__READING TEXT__:
● ● ● ●

Saturday, May 26, 2012

Weecare Surrogacy - Baby dilemma

IS the NHS so awash with cash that it can afford to offer free IVF treatment to same sex couples?
Louise Allonby
Louise Allonby
Apparently so.
The government announced this week that new guidelines will give homosexual and lesbian couples the same rights as heterosexual couples when it comes to infertility treatment. At the same time, the upper age limit for fertility treatment is to be increased by three years to 42.
The latter suggestion seems reasonable – after all, many women conceive naturally after the age of 40, so why shouldn’t those who can’t do so have access to help? (Universal access as of right is another matter, of course).
But the guidance on homosexual IVF treatment from the National Institute for Health and Clinical Excellence (NICE) seems to be little more than a misguided exercise in social engineering.
It is hard to see how a stretched NHS should be expected to foot the bill for the lifestyle choices of thousands of gay and lesbian couples who decide they want to have children.

● ● ● ●

__INPUT DATA__:
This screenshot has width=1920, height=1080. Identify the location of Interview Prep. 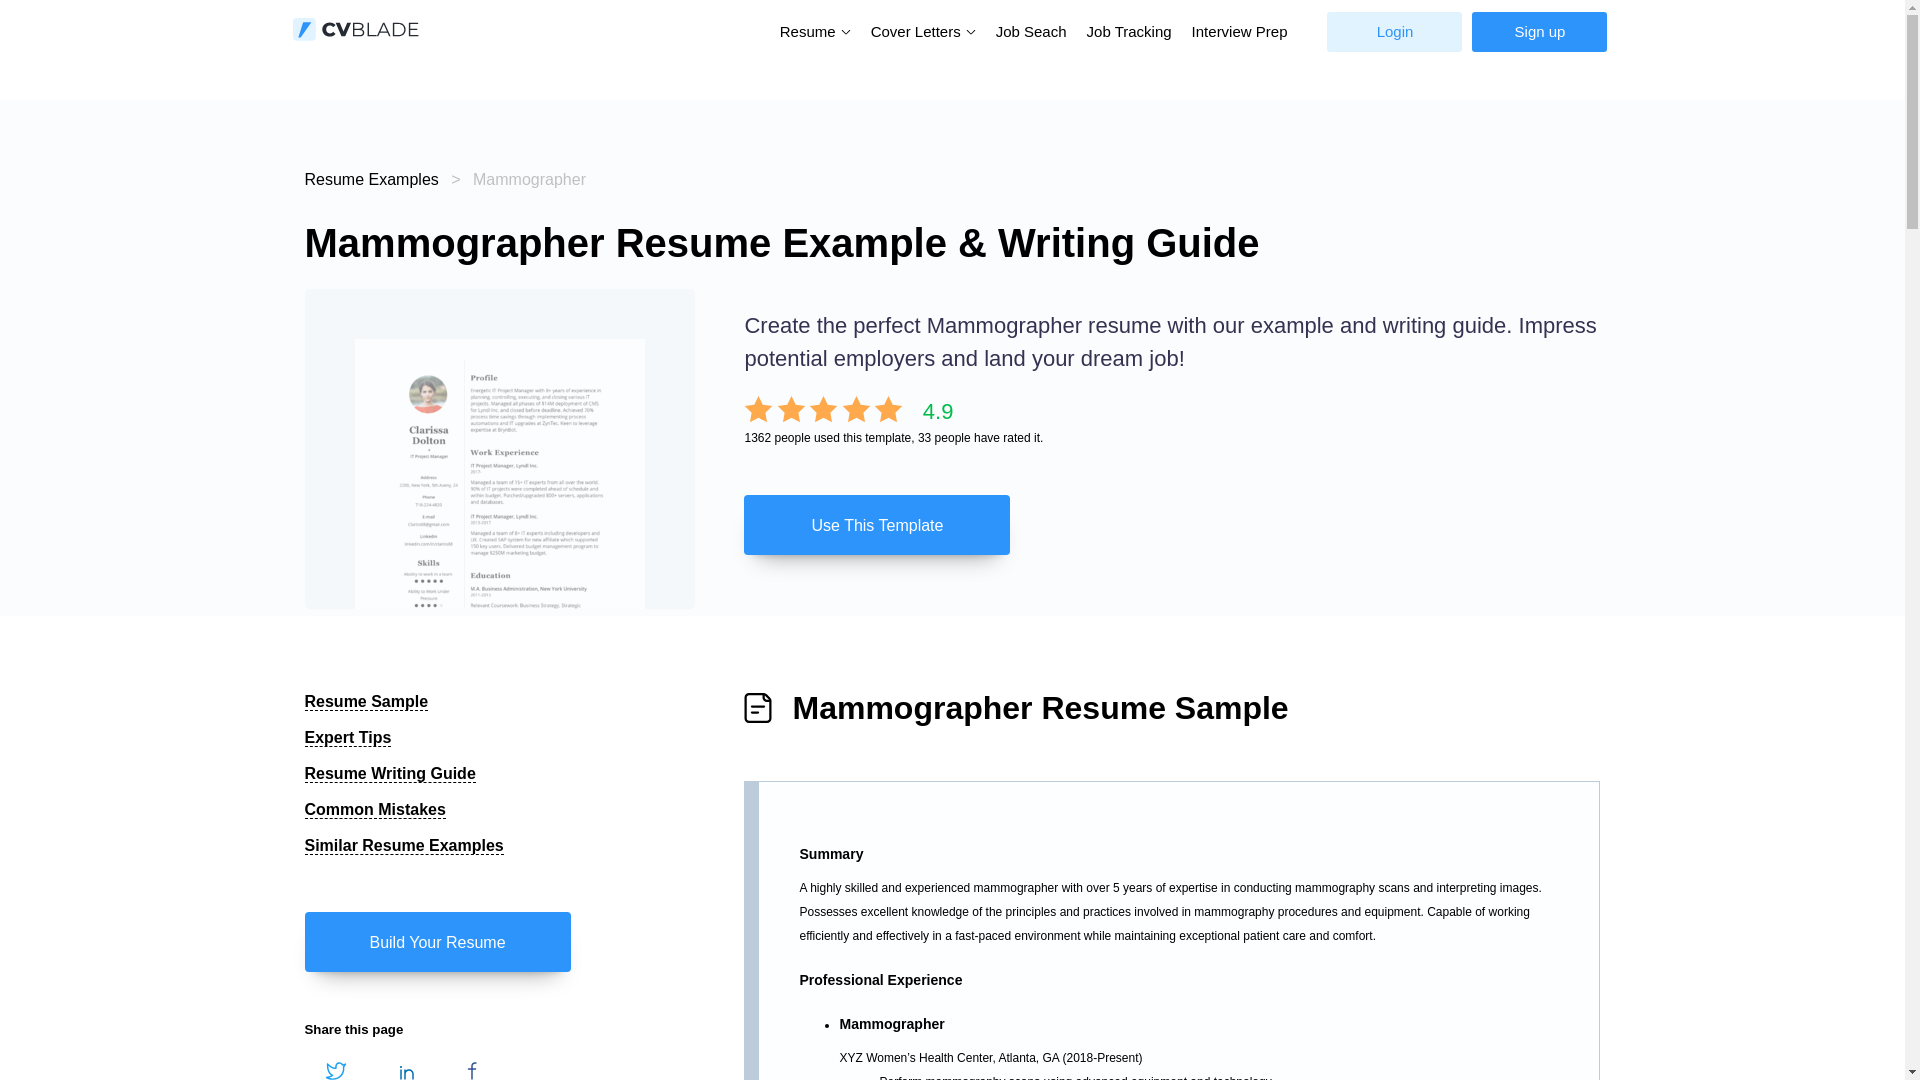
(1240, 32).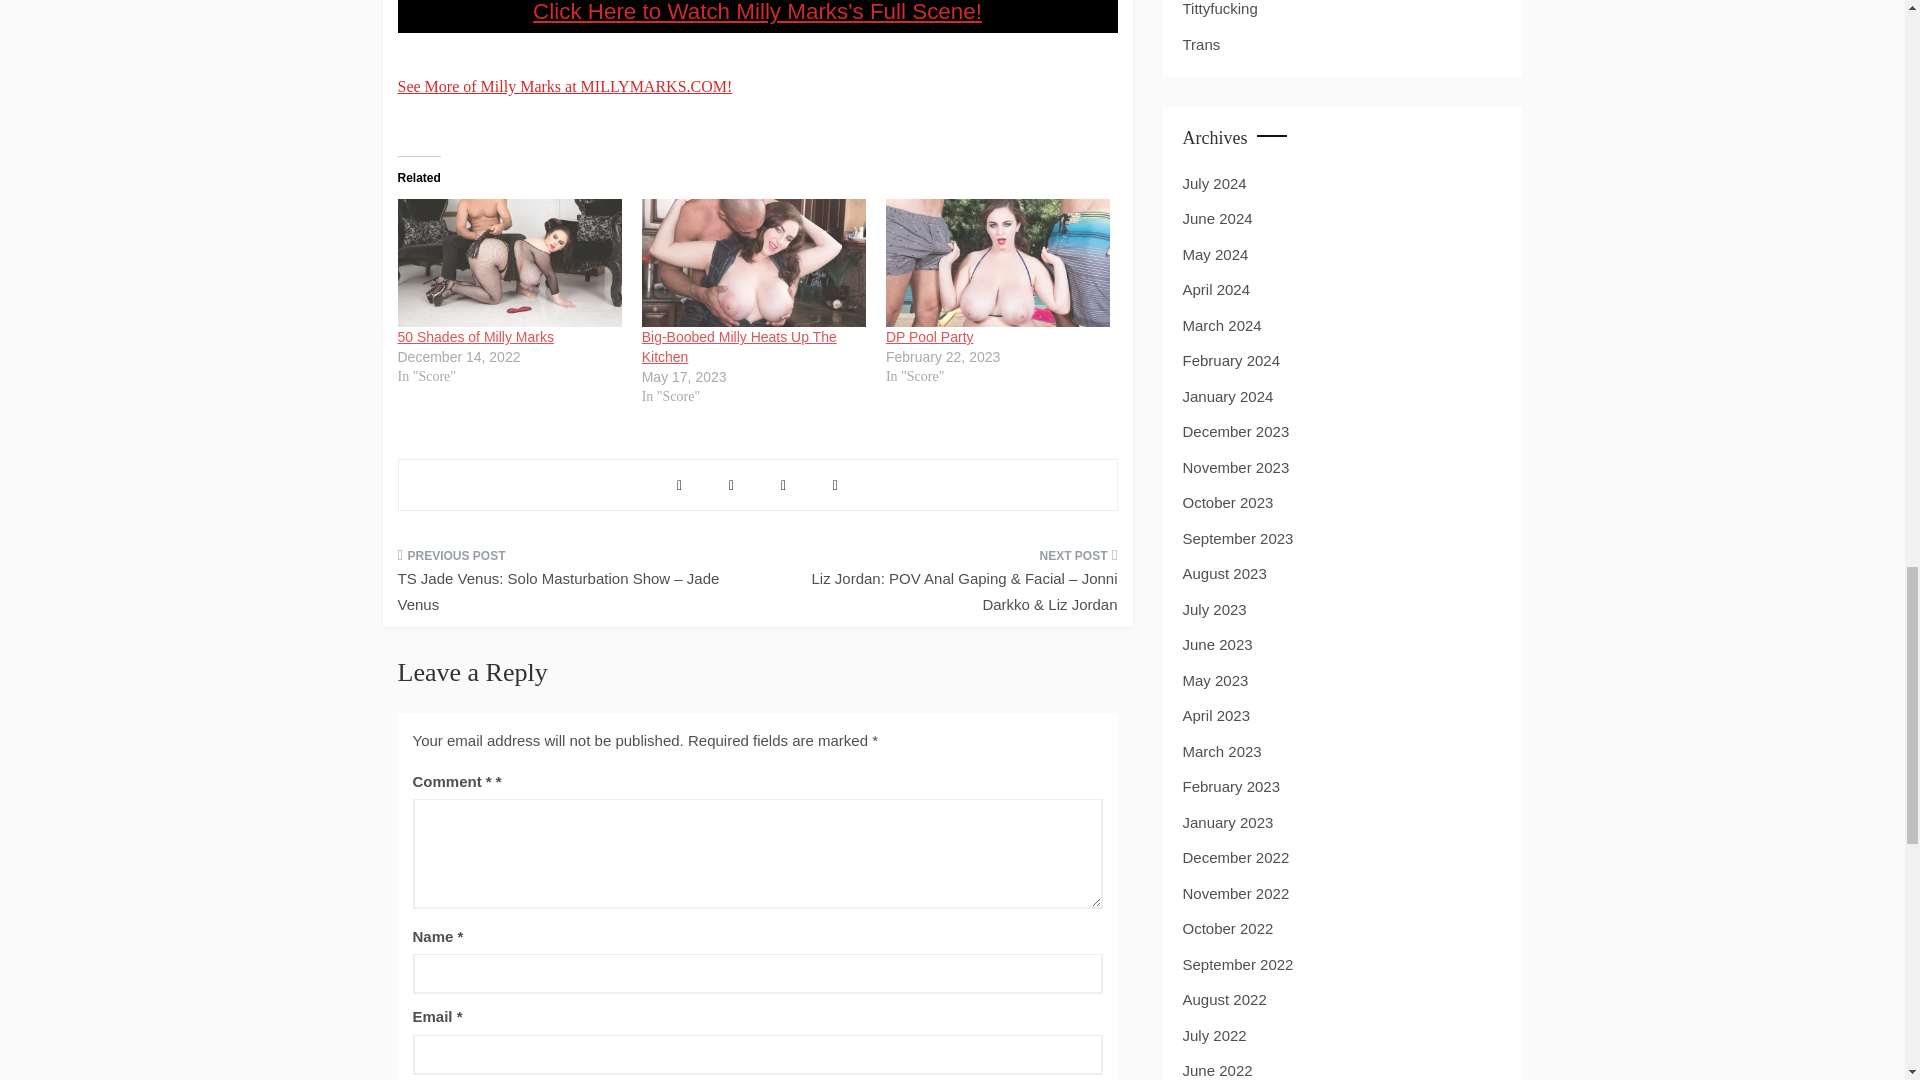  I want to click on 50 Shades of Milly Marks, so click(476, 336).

● ● ● ●

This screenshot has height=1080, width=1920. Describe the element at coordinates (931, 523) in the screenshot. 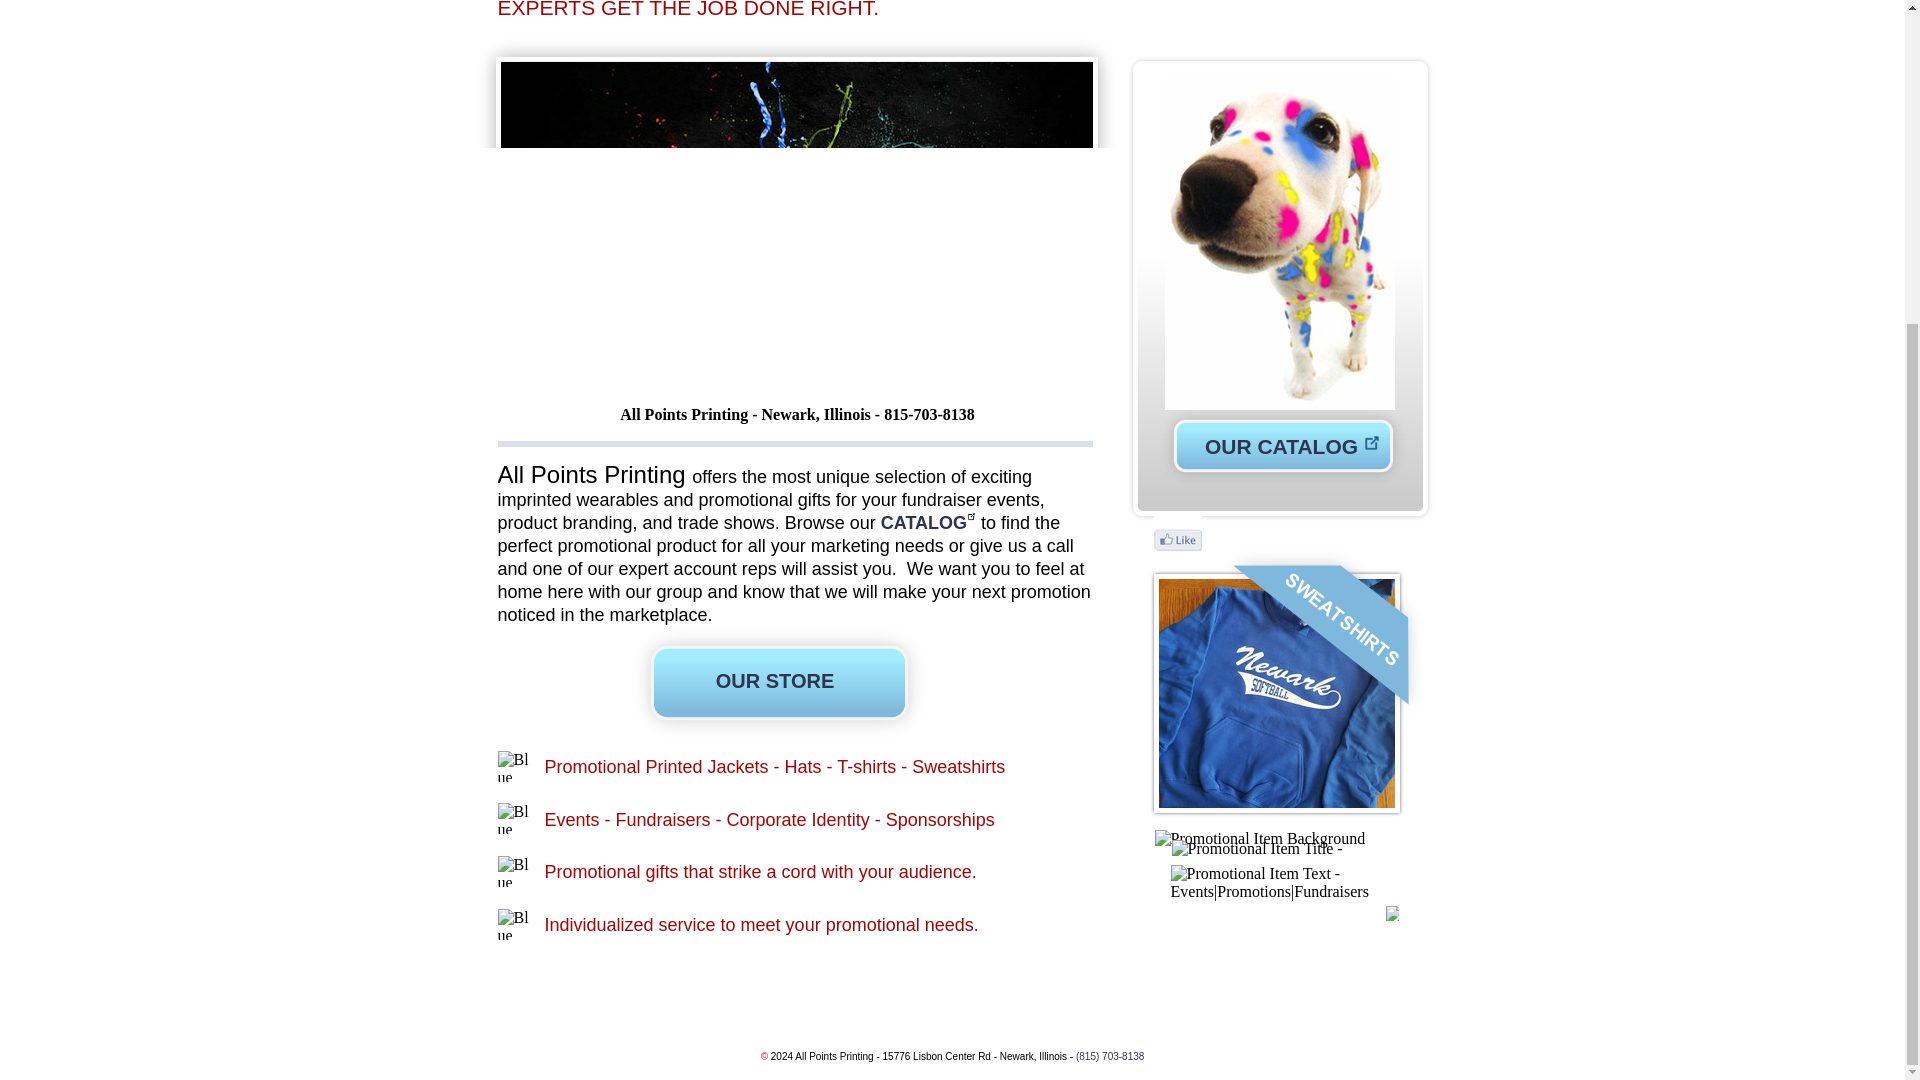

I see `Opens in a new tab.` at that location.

● ● ● ●

__WORK REQUEST__: Go on with the opinion piece on NHS fertility treatment guidelines, starting right after its last sentence. The rows have no connection to the text.

__YOUR RESPONSE__:
As a critic of the plans, Josephine Quintavalle of the Comment on Reproductive Ethics campaign group, pointed out this week, whilst infertility treatment is important, offering it to same-sex couples strays into the territory of trying to rewrite biology.
It is difficult to argue against that viewpoint. Two males or two females cannot biologically reproduce. Fact. Surely the lifestyle choice to be in a same sex relationship should involve acceptance of the fact that this will bring limitations: the main one being that no offspring will naturally result from the relationship.